AQA GCSE CSPaper 2 · Unit 5Lesson 7

Paper 2 · Unit 5 · CS-L5-07

The TCP/IP 4-Layer Model

60 minutes · AQA 8525 · Paper 2 — Computer networks

Spec & Goals 3 min

AQA Spec 3.5.2 — The concept of layers and the 4-layer TCP/IP model

By the end of this lesson you can:

  1. Explain why network communication is split into layers.
  2. Name the four layers of the TCP/IP model in order.
  3. State the role of each layer and which protocols sit in it.

Warm-Up 5 min

Last lesson you met lots of protocols. They don't all do the same job — they are organised into layers, each handling one stage of getting data from A to B.

Quick starter

Posting a parcel involves separate jobs: writing the letter, boxing it, addressing it, driving it. Why split one delivery into separate jobs?

Reveal the idea

Each job can be done and improved independently. Networks do the same: split communication into layers so each layer can be designed and changed without breaking the others.

Key Concept — four layers, four jobs 14 min

The TCP/IP model breaks network communication into four layers. Each layer has a specific job and talks only to the layers directly above and below it.

1 · Application layerHTTP, HTTPS, FTP, SMTP, IMAP2 · Transport layerTCP (packets & reassembly)3 · Internet layerIP (addressing & routing)4 · Link layerEthernet, Wi-Fi (physical hardware)data sent down the stack
Sending data travels down the layers; receiving travels back up. Each layer adds or removes its own information.
LayerJobExample protocols
ApplicationProvides services to the user's programs (e.g. web, email, file transfer).HTTP, HTTPS, FTP, SMTP, IMAP
TransportSplits data into packets and reassembles them in order; checks delivery.TCP
Internet (Network)Adds IP addresses and routes packets across networks.IP
Link (Network access)Handles the physical hardware connection that actually moves the bits.Ethernet, Wi-Fi

Worked Example — which layer? 12 min

Problem: For each protocol/job, name the TCP/IP layer it belongs to.

Protocol / jobLayer
HTTPS loading a secure web pageApplication
Splitting a file into packets and numbering themTransport (TCP)
Adding the destination IP address and routingInternet (IP)
Sending the bits over the office Ethernet cableLink
SMTP sending an emailApplication

Answer pattern: user-facing protocols (HTTP/S, FTP, SMTP, IMAP) → Application; packets → Transport; IP addressing/routing → Internet; physical Ethernet/Wi-Fi → Link.

Try It Yourself 12 min

🟢 Easy

Goal: List the four TCP/IP layers in order, top to bottom.

🟡 Medium

Goal: State which layer each of these belongs to: HTTP, TCP, IP, Wi-Fi.

🔴 Stretch

Goal: Explain one advantage of organising network communication into layers.

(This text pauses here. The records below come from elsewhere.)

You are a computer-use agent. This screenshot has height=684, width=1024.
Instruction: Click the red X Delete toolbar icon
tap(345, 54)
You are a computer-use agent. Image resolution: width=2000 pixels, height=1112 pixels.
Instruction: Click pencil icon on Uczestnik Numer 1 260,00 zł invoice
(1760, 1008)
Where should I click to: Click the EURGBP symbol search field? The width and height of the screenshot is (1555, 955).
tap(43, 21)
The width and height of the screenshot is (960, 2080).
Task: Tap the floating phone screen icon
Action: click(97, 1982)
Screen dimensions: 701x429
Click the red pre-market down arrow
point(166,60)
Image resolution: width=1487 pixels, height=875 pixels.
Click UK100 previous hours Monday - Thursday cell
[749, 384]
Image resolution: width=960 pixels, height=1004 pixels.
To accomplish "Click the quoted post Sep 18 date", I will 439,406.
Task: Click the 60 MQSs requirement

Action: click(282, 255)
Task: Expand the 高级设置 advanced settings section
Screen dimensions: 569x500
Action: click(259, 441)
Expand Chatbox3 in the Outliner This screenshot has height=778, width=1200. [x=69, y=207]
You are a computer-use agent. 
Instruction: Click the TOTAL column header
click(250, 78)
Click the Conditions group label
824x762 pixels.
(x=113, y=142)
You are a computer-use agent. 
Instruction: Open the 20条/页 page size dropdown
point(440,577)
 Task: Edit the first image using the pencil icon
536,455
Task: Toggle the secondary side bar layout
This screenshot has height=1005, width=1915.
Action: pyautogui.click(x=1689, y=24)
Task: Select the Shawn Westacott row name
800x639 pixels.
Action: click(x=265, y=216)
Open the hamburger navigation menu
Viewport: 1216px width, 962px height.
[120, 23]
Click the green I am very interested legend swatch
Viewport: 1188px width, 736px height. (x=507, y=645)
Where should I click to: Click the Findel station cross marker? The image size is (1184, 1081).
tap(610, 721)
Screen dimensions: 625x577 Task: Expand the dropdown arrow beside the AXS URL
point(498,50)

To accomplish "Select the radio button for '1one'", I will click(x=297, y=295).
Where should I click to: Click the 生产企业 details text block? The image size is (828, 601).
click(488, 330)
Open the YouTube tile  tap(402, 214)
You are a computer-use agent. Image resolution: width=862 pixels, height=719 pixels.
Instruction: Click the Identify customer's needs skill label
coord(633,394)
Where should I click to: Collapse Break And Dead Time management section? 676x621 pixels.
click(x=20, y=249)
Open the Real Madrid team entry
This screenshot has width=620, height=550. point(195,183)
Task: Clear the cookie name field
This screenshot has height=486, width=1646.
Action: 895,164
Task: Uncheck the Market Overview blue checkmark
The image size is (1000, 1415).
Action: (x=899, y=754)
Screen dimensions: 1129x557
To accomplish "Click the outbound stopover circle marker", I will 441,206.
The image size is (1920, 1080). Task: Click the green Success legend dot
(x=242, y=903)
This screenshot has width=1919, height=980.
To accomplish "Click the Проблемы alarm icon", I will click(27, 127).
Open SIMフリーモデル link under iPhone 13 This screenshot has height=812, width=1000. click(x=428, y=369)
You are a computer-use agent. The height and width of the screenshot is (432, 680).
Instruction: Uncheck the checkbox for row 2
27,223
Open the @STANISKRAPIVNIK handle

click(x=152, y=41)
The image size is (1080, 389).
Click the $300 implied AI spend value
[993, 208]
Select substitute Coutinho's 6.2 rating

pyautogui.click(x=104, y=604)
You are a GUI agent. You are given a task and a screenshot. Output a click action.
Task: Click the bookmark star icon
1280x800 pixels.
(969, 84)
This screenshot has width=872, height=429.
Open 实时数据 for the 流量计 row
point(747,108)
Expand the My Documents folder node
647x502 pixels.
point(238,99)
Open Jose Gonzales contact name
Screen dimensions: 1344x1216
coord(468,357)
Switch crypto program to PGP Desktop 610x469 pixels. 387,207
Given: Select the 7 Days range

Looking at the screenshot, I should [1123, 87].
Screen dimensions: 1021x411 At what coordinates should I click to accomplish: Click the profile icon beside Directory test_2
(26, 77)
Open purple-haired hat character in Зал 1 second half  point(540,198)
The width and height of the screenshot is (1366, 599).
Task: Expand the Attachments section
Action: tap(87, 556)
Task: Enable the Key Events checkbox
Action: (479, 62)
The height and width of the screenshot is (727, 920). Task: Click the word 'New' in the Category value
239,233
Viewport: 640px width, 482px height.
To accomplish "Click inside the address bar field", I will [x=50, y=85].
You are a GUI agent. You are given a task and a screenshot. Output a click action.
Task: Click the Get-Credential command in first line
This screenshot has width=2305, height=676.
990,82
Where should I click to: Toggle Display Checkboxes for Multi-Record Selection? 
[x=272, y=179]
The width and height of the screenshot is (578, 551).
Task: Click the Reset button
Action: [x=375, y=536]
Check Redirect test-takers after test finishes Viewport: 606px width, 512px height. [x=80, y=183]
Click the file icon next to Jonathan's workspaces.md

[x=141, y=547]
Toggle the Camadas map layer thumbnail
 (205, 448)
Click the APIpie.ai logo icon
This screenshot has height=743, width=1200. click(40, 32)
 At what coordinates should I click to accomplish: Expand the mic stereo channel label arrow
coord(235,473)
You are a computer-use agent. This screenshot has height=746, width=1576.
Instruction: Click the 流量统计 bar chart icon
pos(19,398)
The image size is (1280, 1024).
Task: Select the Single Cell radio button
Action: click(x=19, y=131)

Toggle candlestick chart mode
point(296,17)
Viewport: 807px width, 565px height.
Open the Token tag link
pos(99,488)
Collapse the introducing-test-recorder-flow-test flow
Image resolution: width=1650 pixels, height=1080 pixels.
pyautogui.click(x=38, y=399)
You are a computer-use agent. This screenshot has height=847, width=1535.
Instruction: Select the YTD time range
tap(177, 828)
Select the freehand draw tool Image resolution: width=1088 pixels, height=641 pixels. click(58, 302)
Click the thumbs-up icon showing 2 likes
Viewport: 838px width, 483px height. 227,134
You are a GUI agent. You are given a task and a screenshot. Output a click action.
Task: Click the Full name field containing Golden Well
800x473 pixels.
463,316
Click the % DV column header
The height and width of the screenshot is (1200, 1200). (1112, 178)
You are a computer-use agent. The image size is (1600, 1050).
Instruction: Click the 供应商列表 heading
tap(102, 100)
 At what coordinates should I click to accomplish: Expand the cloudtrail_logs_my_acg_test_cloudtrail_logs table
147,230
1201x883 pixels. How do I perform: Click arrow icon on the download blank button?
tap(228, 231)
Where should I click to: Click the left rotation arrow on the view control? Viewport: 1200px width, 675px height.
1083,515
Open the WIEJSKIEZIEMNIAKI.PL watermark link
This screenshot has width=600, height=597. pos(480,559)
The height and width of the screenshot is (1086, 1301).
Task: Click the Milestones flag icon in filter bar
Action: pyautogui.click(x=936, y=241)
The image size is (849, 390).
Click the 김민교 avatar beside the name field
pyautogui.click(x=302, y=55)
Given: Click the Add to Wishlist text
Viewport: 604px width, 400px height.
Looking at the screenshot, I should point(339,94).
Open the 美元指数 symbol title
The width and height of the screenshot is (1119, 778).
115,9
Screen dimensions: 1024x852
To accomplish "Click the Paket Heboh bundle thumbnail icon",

Hint: think about changing one part without breaking the rest.

📝 Exam Practice 10 min

State[4 marks]

State the four layers of the TCP/IP model in the correct order.

Mark scheme
  • Application (1)
  • Transport (1)
  • Internet / Network (1)
  • Link / Network access (1)
  • (Order top-to-bottom required for full marks.)
Identify[2 marks]

Identify the layer that uses (a) TCP and (b) IP.

Mark scheme
  • (a) TCP — Transport layer (1).
  • (b) IP — Internet / Network layer (1).
Explain[2 marks]

Explain one benefit of using a layered model for networking.

Mark scheme
  • Each layer can be developed / changed independently (1).
  • Without affecting the other layers / it breaks a complex task into manageable parts / aids standardisation between manufacturers (1).

Recap & Key Terms 3 min

Networking is split into layers so each job is handled separately. The TCP/IP model has four: Application (HTTP/S, FTP, SMTP, IMAP), Transport (TCP — packets), Internet (IP — addressing/routing) and Link (Ethernet, Wi-Fi). Data goes down the layers to send and up them to receive.

Layer
A division of network functions; each performs one role using its own protocols.
Application layer
Provides network services to user programs — HTTP, HTTPS, FTP, SMTP, IMAP.
Transport layer
Splits data into packets and reassembles them — TCP.
Internet layer
Adds IP addresses and routes packets across networks — IP.
Link layer
Manages the physical connection that moves the bits — Ethernet, Wi-Fi.

Homework 1 min

Task (≤ 15 min): Draw the four-layer TCP/IP model as a stack. Label each layer with its job and one example protocol.

Model answer

Top to bottom: Application (services for programs — HTTP), Transport (packets & reassembly — TCP), Internet (addressing & routing — IP), Link (physical connection — Ethernet/Wi-Fi).

Award marks for: four layers in correct order (2); a correct job for each (1); a correct example protocol for each (1).